Alright, let me tell you how I usually go about testing a MOSFET when I suspect one might be bad. It’s something I end up doing fairly often when fixing stuff.
Getting Started
First thing, I grab the suspect MOSFET and my multimeter. Gotta have a multimeter that has a diode test function – most decent ones do. It’s usually marked with a little diode symbol, kinda like an arrow hitting a wall. I switch the meter to that setting.
Next, I need to know which pin is which. You got the Gate (G), the Drain (D), and the Source (S). If I’m lucky, it’s a common package like a TO-220 and I remember the pinout (usually G-D-S looking from the front). If not, or if it’s some weird surface mount thing, I absolutely have to look up the datasheet for that specific part number. No guessing here, you’ll just confuse yourself.
The Actual Testing Steps
Okay, let’s assume it’s an N-channel MOSFET, which is pretty common. Here’s my routine:
- Initial check for shorts: Before doing anything fancy, I just quickly probe between all pairs of pins (G-D, G-S, D-S) in both directions. I shouldn’t find a dead short (like 0 ohms or a constant beep) between any of them right off the bat. If I do, it’s probably fried right there.
- Testing the Body Diode: Most MOSFETs have an internal body diode between the Drain and Source. For an N-channel, it runs from Source to Drain.
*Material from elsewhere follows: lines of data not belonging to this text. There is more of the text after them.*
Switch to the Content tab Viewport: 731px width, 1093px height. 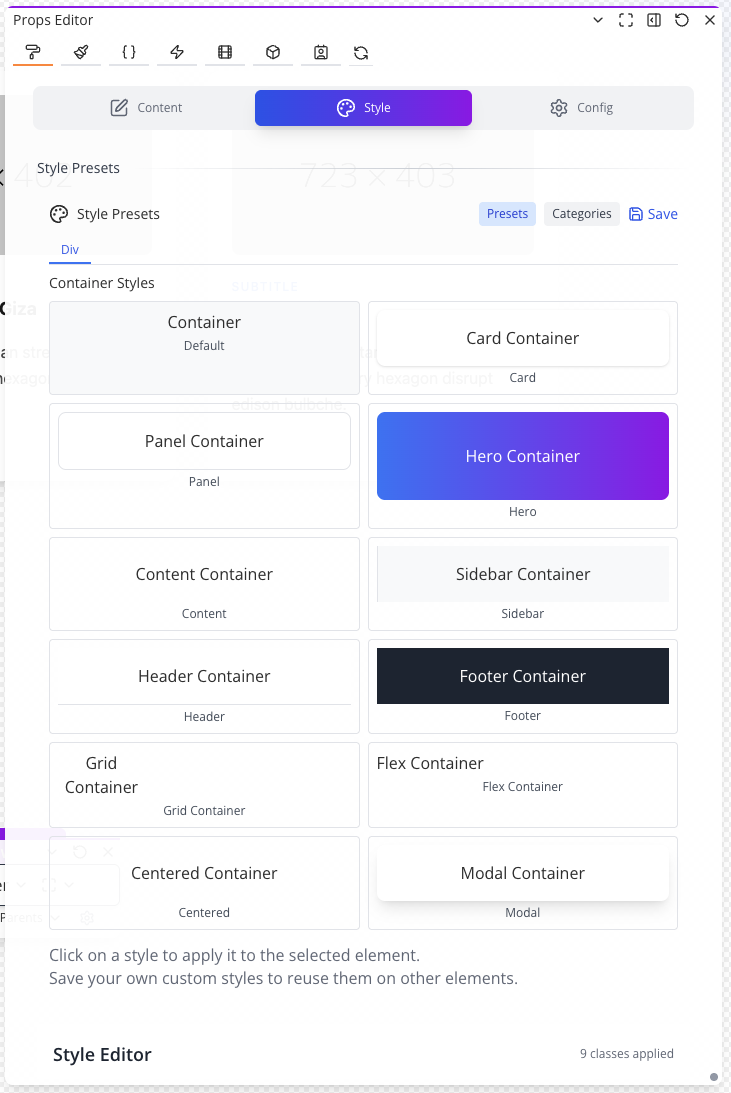[x=146, y=108]
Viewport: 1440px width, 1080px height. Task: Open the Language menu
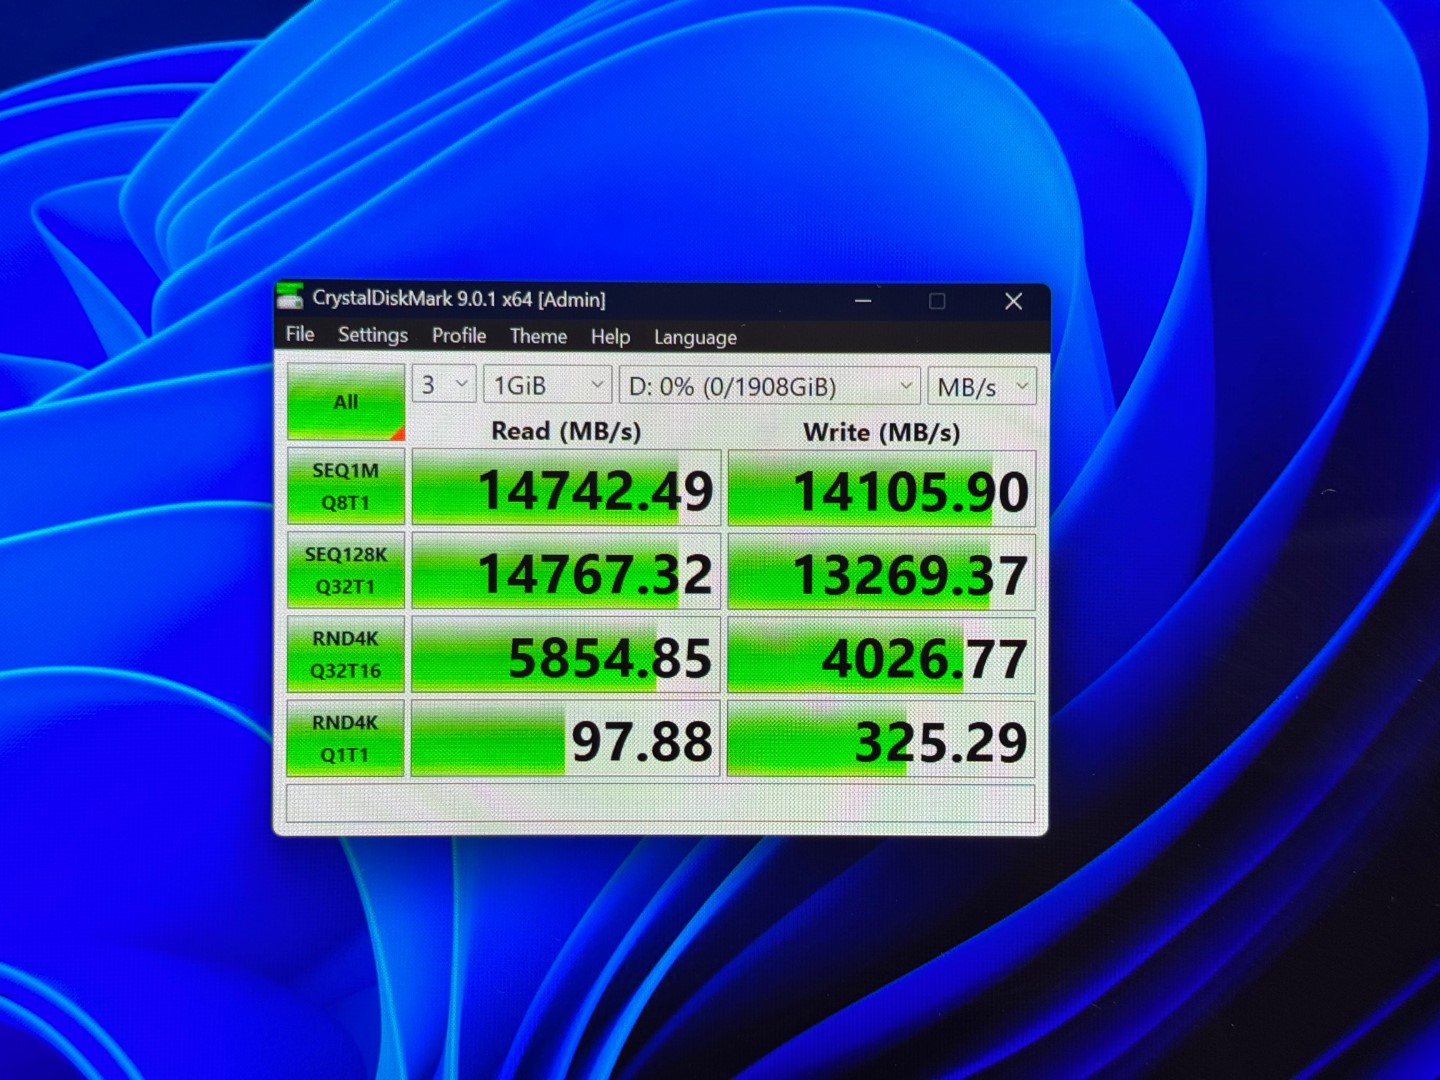pyautogui.click(x=695, y=338)
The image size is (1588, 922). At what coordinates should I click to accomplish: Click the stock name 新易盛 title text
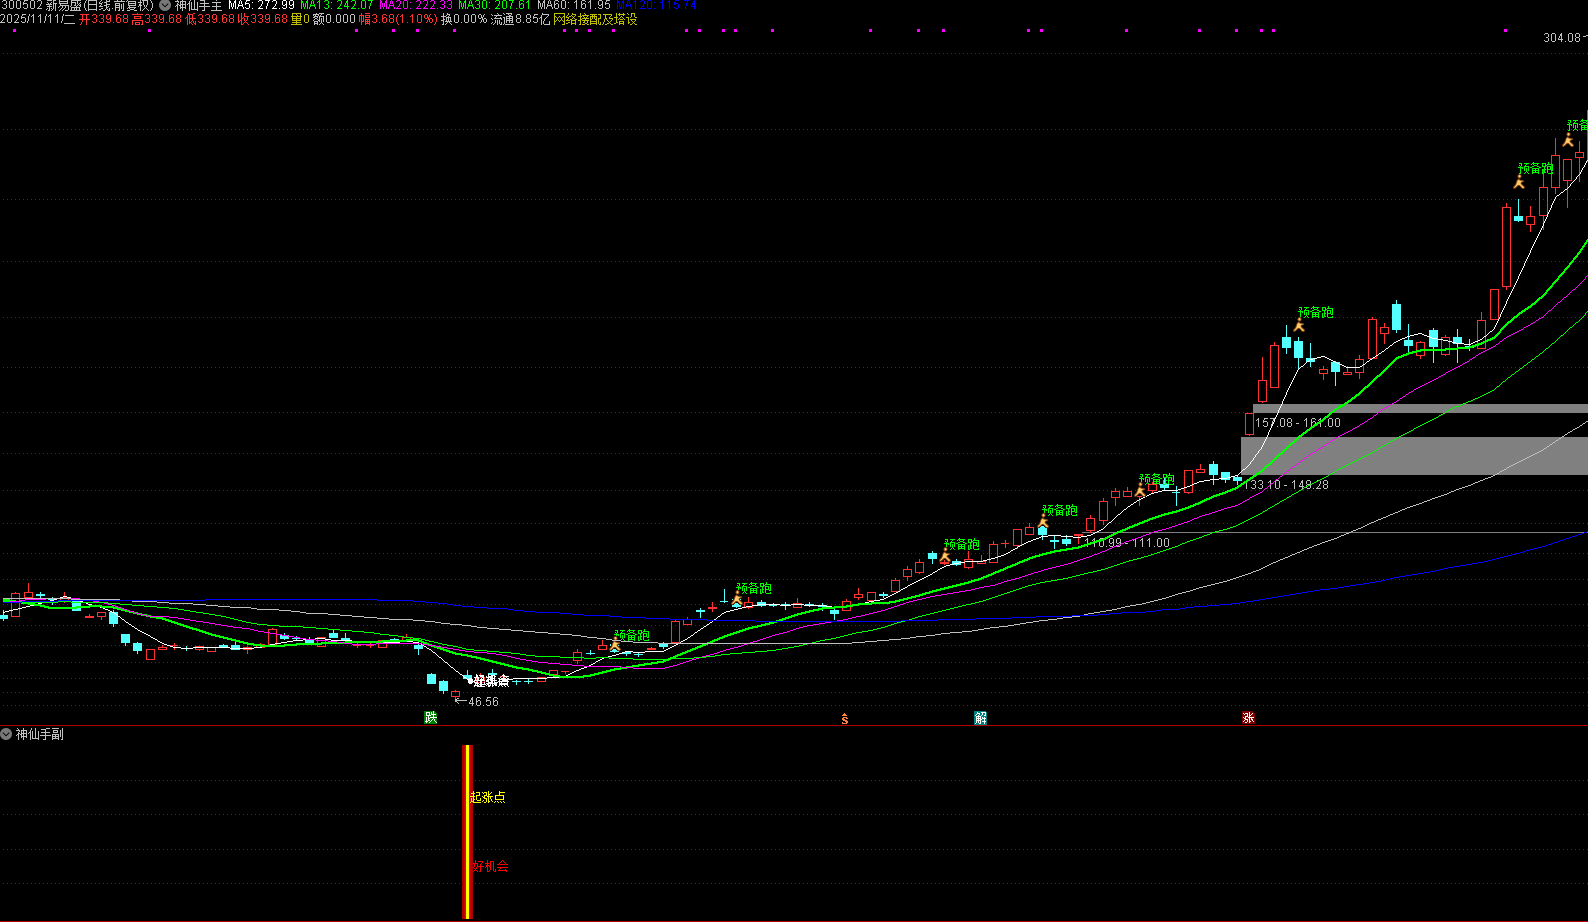coord(65,6)
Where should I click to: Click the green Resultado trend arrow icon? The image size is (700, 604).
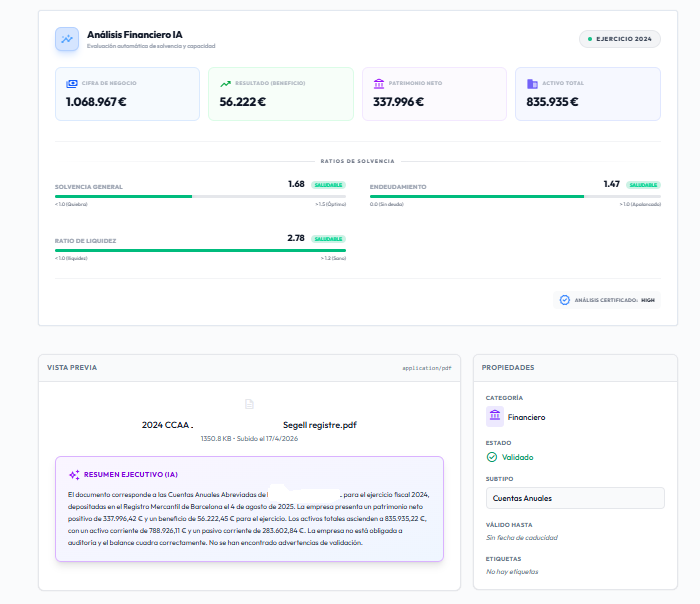[225, 83]
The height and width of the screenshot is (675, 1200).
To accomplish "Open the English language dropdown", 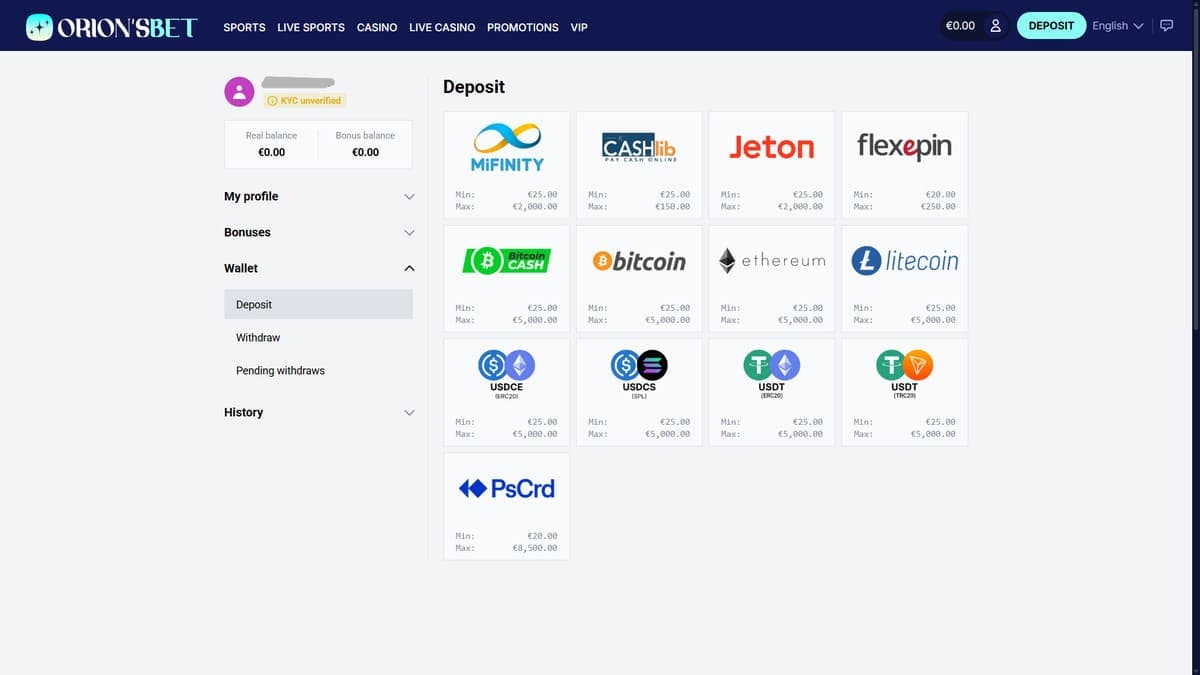I will (1117, 26).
So, I put the black probe (negative) on the Drain and the red probe (positive) on the Source. My meter should show a voltage drop, typically somewhere between 0.4V and 0.9V, just like a regular diode. Then I reverse the probes (red on Drain, black on Source). This time, it should read open – usually “OL” or “1” on the display. If this diode test fails, the MOSFET’s bad.
- Turning the MOSFET ‘On’ (Charging the Gate): This is the key part. The gate needs a voltage (relative to the source) to turn the MOSFET on. With the meter still in diode mode, I put the black probe on the Source pin. Then, I briefly touch the red probe to the Gate pin. Just a quick touch is enough. The meter’s voltage is usually enough to charge the gate capacitance.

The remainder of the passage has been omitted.